Perspective Information: The 2024 audit included testing of the University’s Gramm-Leach-Bliley Act Policy as outlined in Part 5 of the Compliance Supplement including the application of this program for the year.
Cause and Effect: During the current year, the responsible parties began putting procedures into place and drafted an updated policy to ensure deficiencies in the information security policy are addressed. As this process requires the coordination of multiple individuals, software systems, and approvals, the updates were unable to be completed by June 30, 2024.
Recommendation: The University should continue to update their Gramm-Leach-Bliley Act Policy to be in accordance with the requirements and put in place effective controls and practices to ensure the policy is monitored in a way to ensure it is administered effectively and timely.
View of Responsible Officials: The University acknowledges this finding. The University was in the process of updating this policy in 2023-24 to be in compliant and has finished updating the policy. The FSA Cyber Compliance Team reached out to Tusculum due to this finding for the 2022-23 audit period and Tusculum provided the Corrective Action Plan and new policy. On August 1st, 2024, Tusculum received word that the CAP acceptably addressed the GLBA finding. For the issues that are above that list that our policy is silent on the issue, the University will further detail our policy on the measures enacted.
2024-001 Significant Deficiency: TEACH Grant Sequester Miscalculation (U.S. Department of Education, Teacher Education Assistance for College and Higher Education Grants, ALN #84.379)
Criteria: In accordance with the Electric Announcement General 23-37 and the Budget Control Act of 2011, the statutory award amount for all TEACH Grant awards where the first disbursement is on or after Oct. 1, 2020, and before Oct. 1, 2024, must be reduced by 5.70%.
Statement of Condition: During the 2024 audit, it was noted that the University miscalculated the sequester for a student, resulting in an under-award.

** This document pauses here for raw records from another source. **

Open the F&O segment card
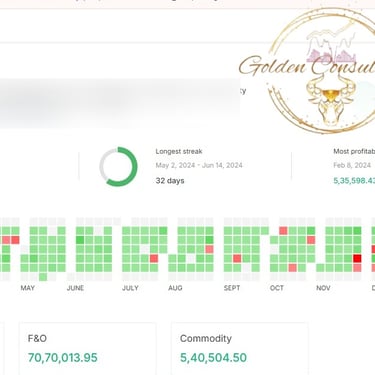This screenshot has height=375, width=375. [x=87, y=348]
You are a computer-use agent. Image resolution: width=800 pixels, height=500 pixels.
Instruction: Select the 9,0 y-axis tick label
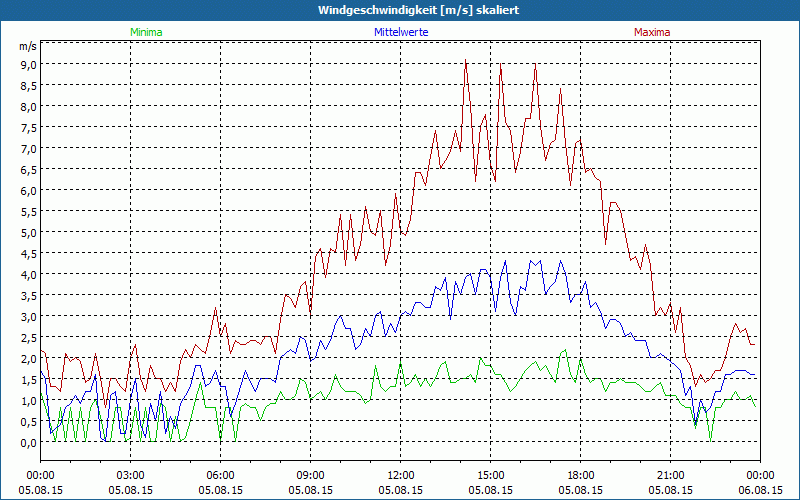pyautogui.click(x=28, y=64)
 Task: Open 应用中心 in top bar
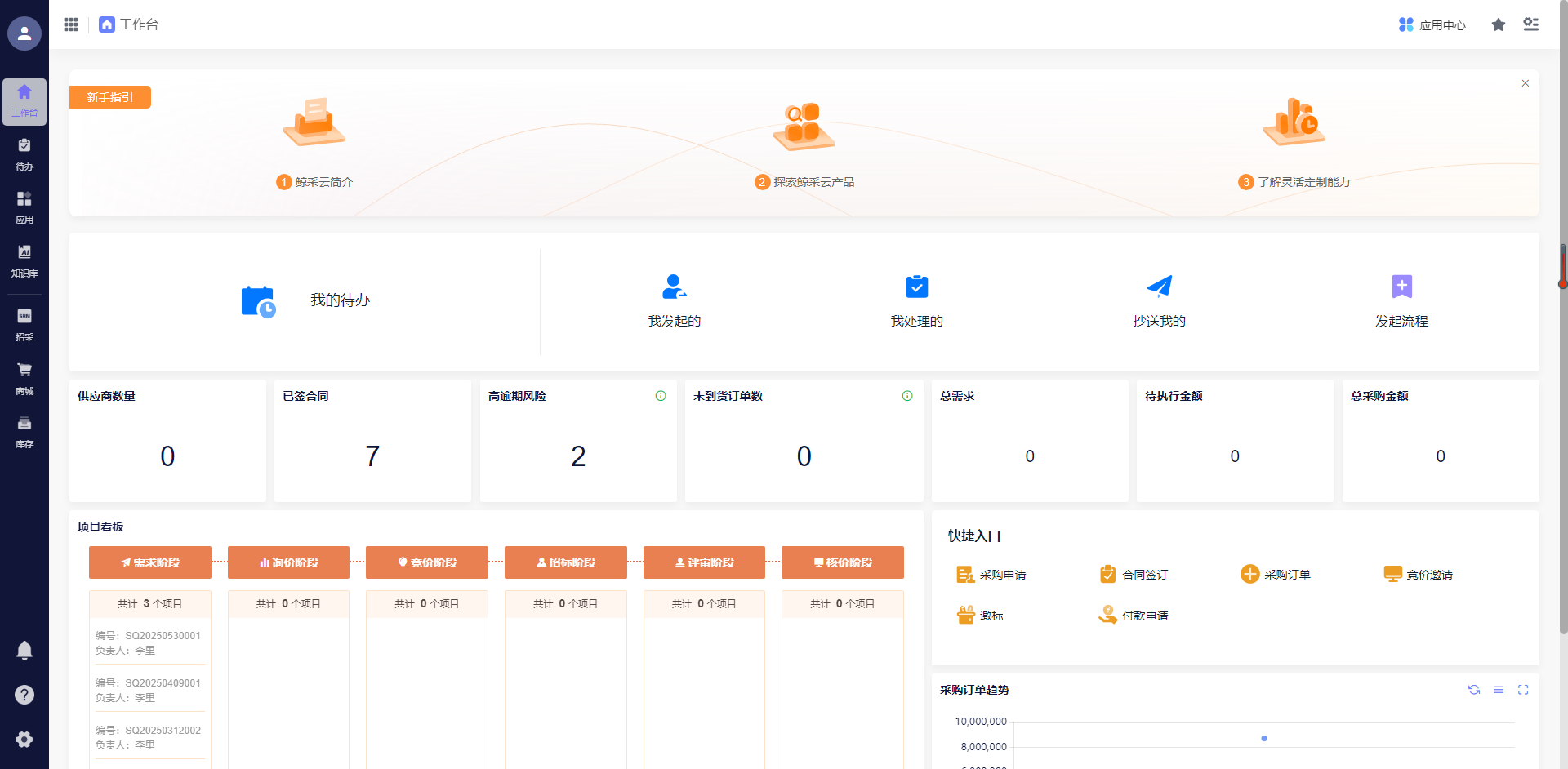pyautogui.click(x=1432, y=25)
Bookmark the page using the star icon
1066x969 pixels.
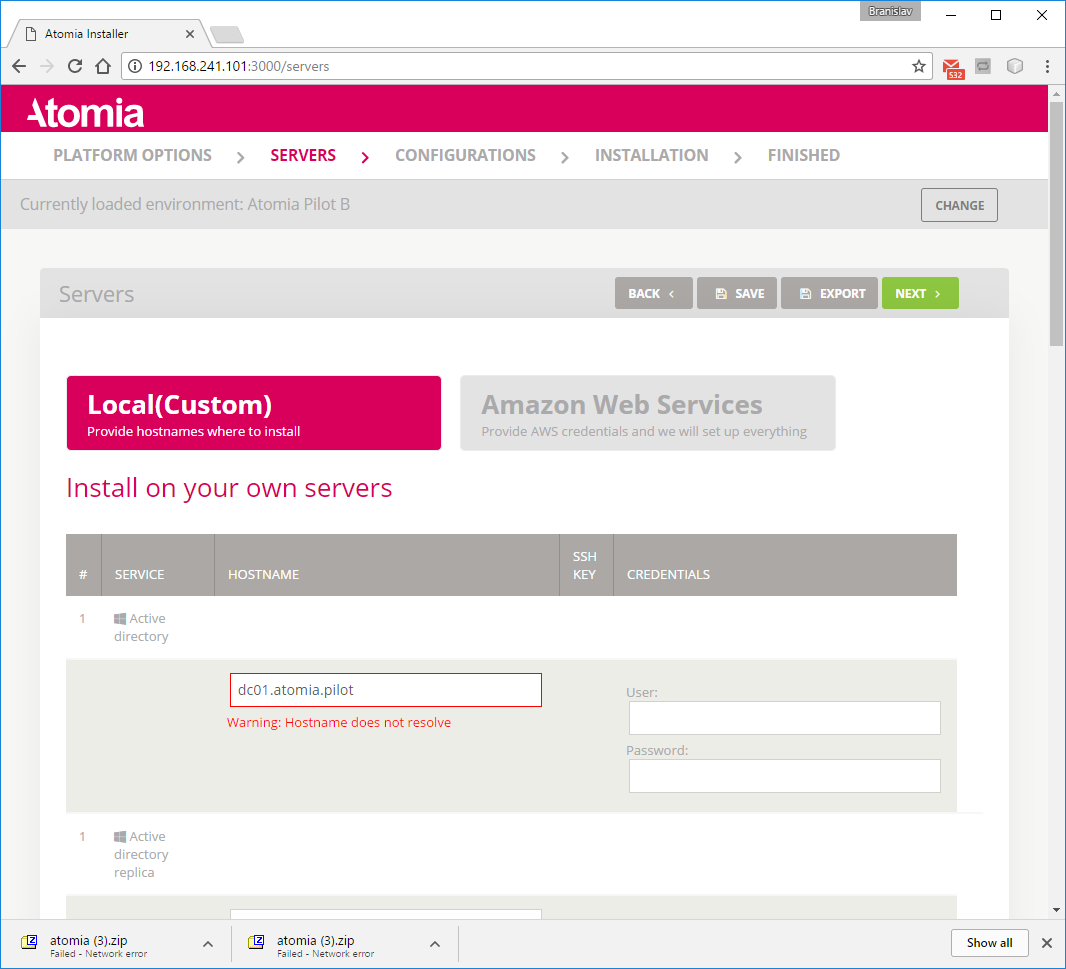click(x=919, y=66)
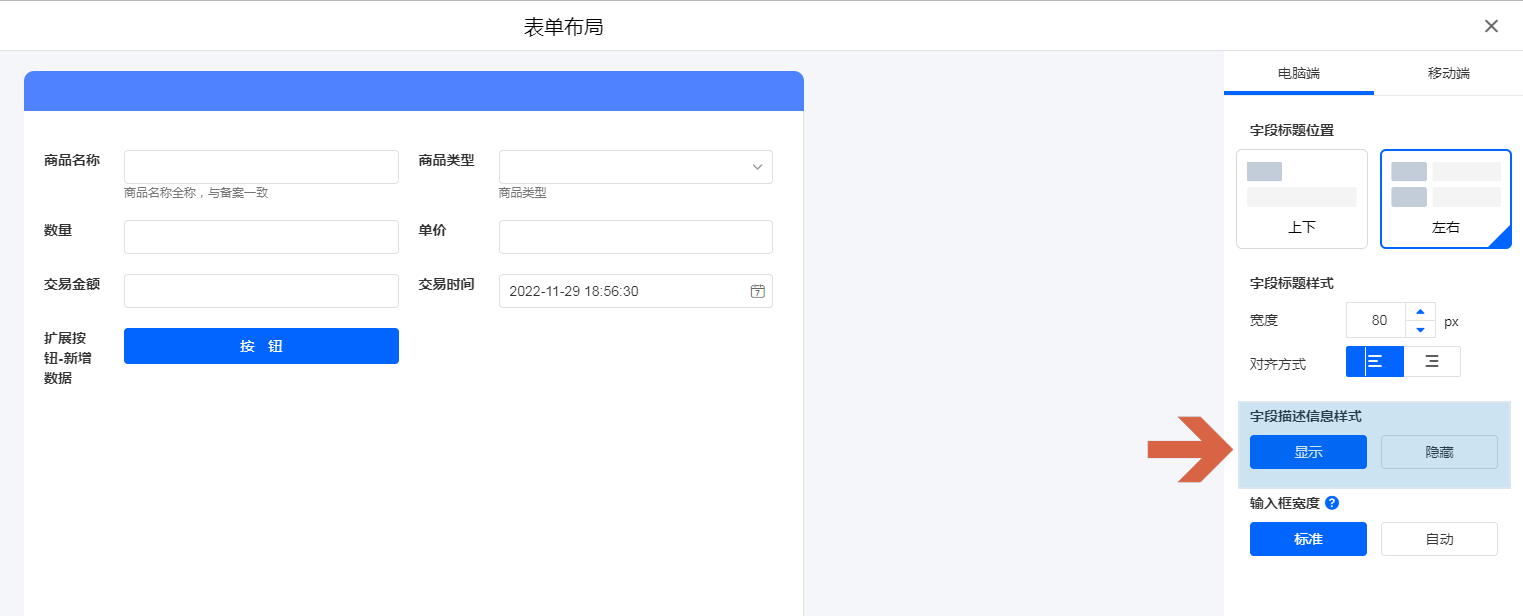The image size is (1523, 616).
Task: Choose the 左右 title position layout
Action: [x=1445, y=199]
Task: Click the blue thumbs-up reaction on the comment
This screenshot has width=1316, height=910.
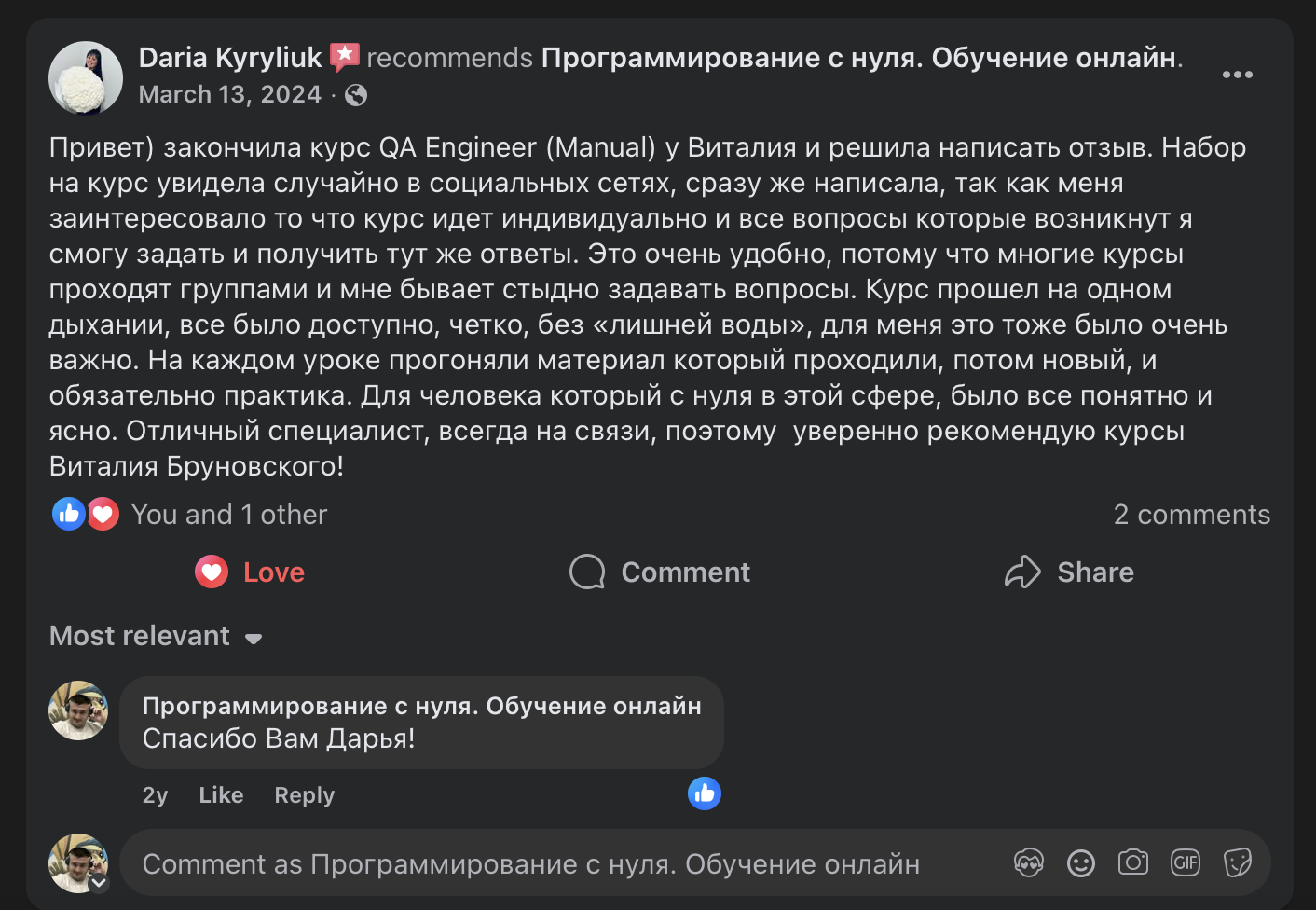Action: pos(705,793)
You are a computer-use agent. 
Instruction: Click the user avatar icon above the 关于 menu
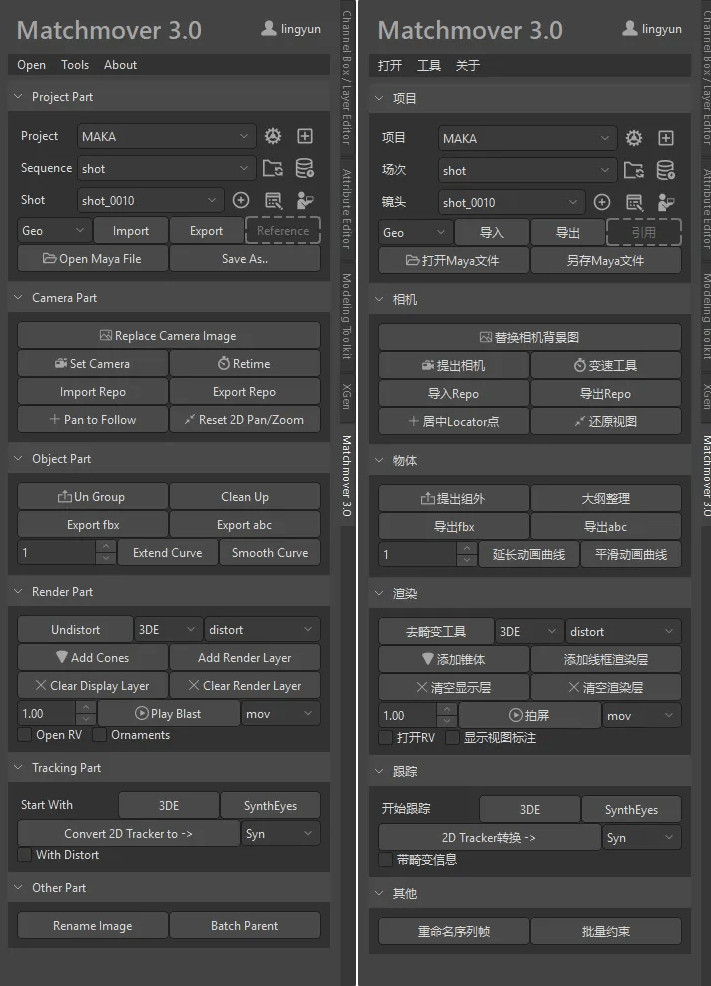point(629,28)
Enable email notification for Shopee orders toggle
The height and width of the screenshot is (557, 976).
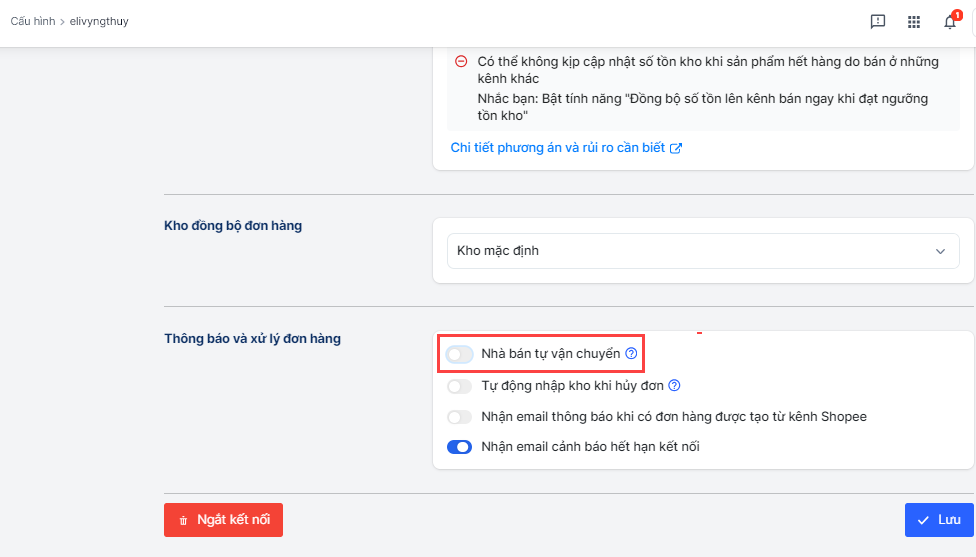click(x=460, y=417)
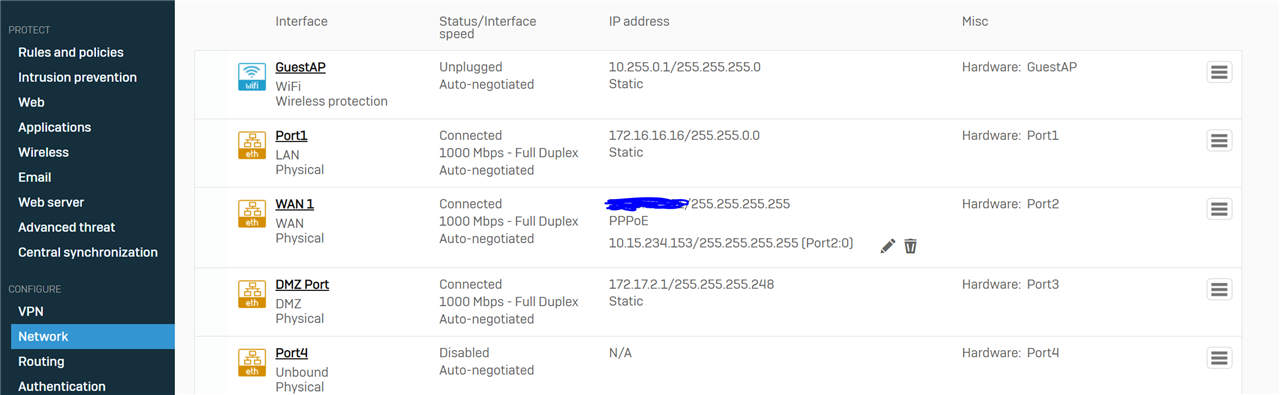Open the VPN configuration section
The height and width of the screenshot is (395, 1280).
pyautogui.click(x=31, y=311)
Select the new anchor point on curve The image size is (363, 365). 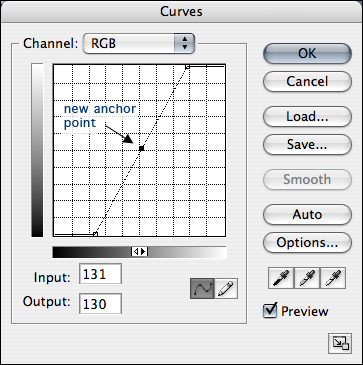click(141, 148)
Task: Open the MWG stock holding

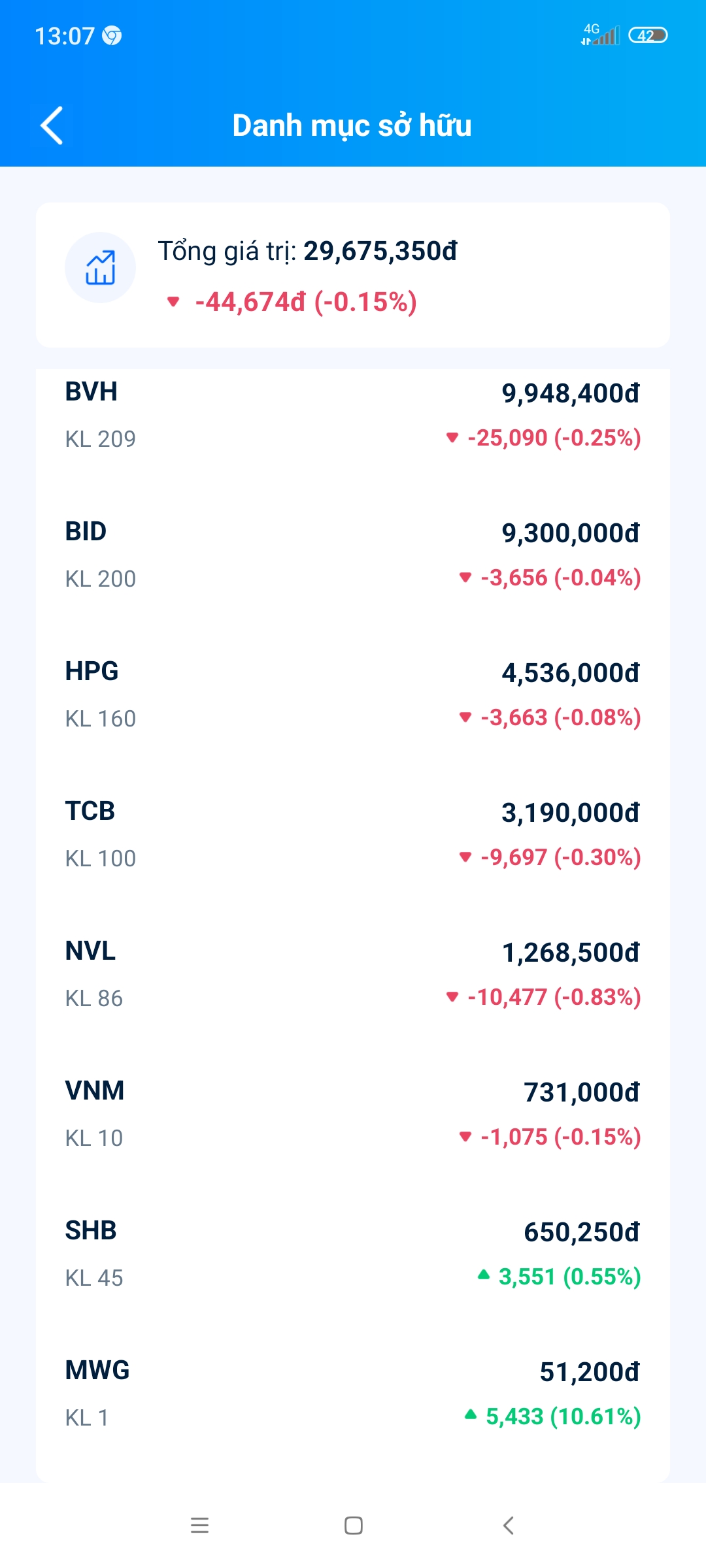Action: pos(353,1394)
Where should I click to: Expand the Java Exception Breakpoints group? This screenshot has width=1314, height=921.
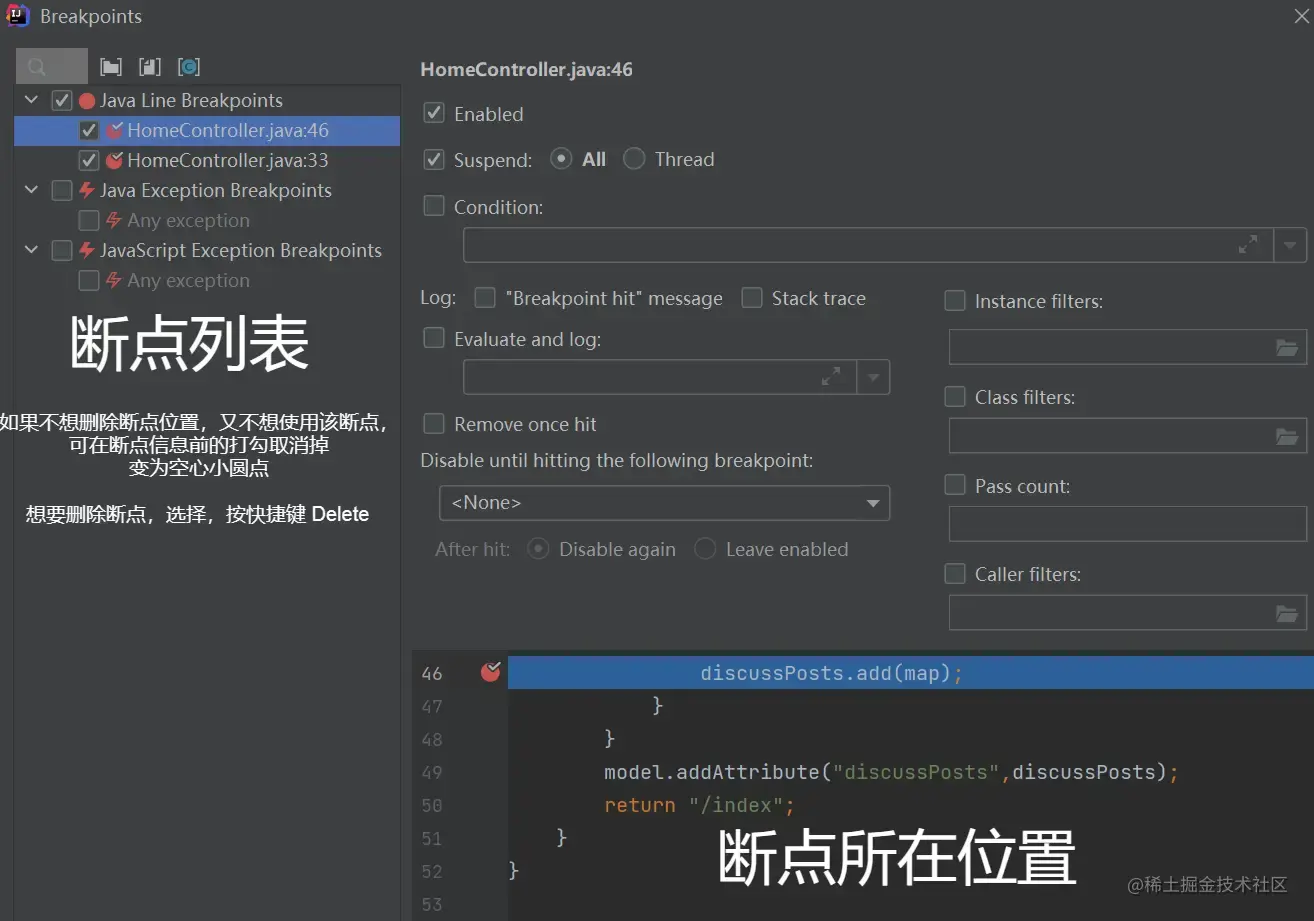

Questioned Costs: This finding is monetary in nature. In the instance noted in testing, the total error is $36 in under-award. Extrapolation of this monetary error estimates a total potential error of $63. This does not exceed the $25,000 reporting threshold for monetary error within Federal Award Programs.
Perspective Information: The audit included a detailed testing of 1 file for students who had received TEACH, so the identification of this error in the student’s file review results in an error rate of 100%. This does exceed the reporting threshold of 10% for Federal Award Programs.
Cause and Effect: Due to oversight by the financial aid counselor awarding a student’s TEACH grant, a student received fewer TEACH grant dollars than those for which they were eligible.
Recommendation: The University should ensure that sequester fees are appropriately calculated and that amounts disbursed to students are in line with the regulations. The director of financial aid should provide a review check on such calculations.
View of Responsible Officials: The University acknowledges this finding. The error occurred when entering the TEACH Grant into Colleague. Instead of awarding $1886 for both fall and spring, the last two digits were transposed and thus $1868 was entered for fall and spring creating the $36 under-award for the year. Financial Aid has instituted a new practice that all TEACH Grant awards are double checked when awarded and before the start of each term to make sure that the correct amount was awarded and that an entry error does not occur again.